Problem: Exactly the lines from the one that holds "Toggle checkmark for" to the end of the data below: retype these and nothing else.

== Exercise material ==

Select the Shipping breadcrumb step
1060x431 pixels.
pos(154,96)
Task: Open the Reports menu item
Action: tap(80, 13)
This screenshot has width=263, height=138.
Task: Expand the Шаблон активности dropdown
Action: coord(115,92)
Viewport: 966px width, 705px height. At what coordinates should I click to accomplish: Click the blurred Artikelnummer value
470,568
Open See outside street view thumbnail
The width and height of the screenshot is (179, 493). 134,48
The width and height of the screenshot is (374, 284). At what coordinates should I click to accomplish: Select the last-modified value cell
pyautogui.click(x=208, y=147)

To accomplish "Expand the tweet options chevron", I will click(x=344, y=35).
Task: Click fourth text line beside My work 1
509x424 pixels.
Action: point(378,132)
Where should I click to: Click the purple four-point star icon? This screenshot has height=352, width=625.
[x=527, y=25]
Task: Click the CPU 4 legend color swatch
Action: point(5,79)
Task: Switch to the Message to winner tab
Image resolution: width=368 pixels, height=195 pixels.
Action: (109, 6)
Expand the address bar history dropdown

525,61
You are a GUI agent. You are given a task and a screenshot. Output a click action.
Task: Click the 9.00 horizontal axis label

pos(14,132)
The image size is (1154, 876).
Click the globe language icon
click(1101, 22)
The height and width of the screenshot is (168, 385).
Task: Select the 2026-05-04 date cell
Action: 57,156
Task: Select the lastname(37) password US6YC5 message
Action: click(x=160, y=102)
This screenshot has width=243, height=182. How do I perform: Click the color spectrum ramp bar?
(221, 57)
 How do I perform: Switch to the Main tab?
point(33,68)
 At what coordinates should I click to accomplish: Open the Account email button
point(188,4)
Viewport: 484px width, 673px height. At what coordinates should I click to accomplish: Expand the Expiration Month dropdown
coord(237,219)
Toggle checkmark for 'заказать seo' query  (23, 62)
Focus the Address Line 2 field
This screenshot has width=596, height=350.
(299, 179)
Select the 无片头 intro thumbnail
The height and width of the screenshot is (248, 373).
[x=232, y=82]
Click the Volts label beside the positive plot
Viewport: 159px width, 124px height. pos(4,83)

===

Exercise answer:
Toggle checkmark for 'заказать seo' query  (23, 62)
Focus the Address Line 2 field
This screenshot has width=596, height=350.
(299, 179)
Select the 无片头 intro thumbnail
The height and width of the screenshot is (248, 373).
[x=232, y=82]
Click the Volts label beside the positive plot
Viewport: 159px width, 124px height. pos(4,83)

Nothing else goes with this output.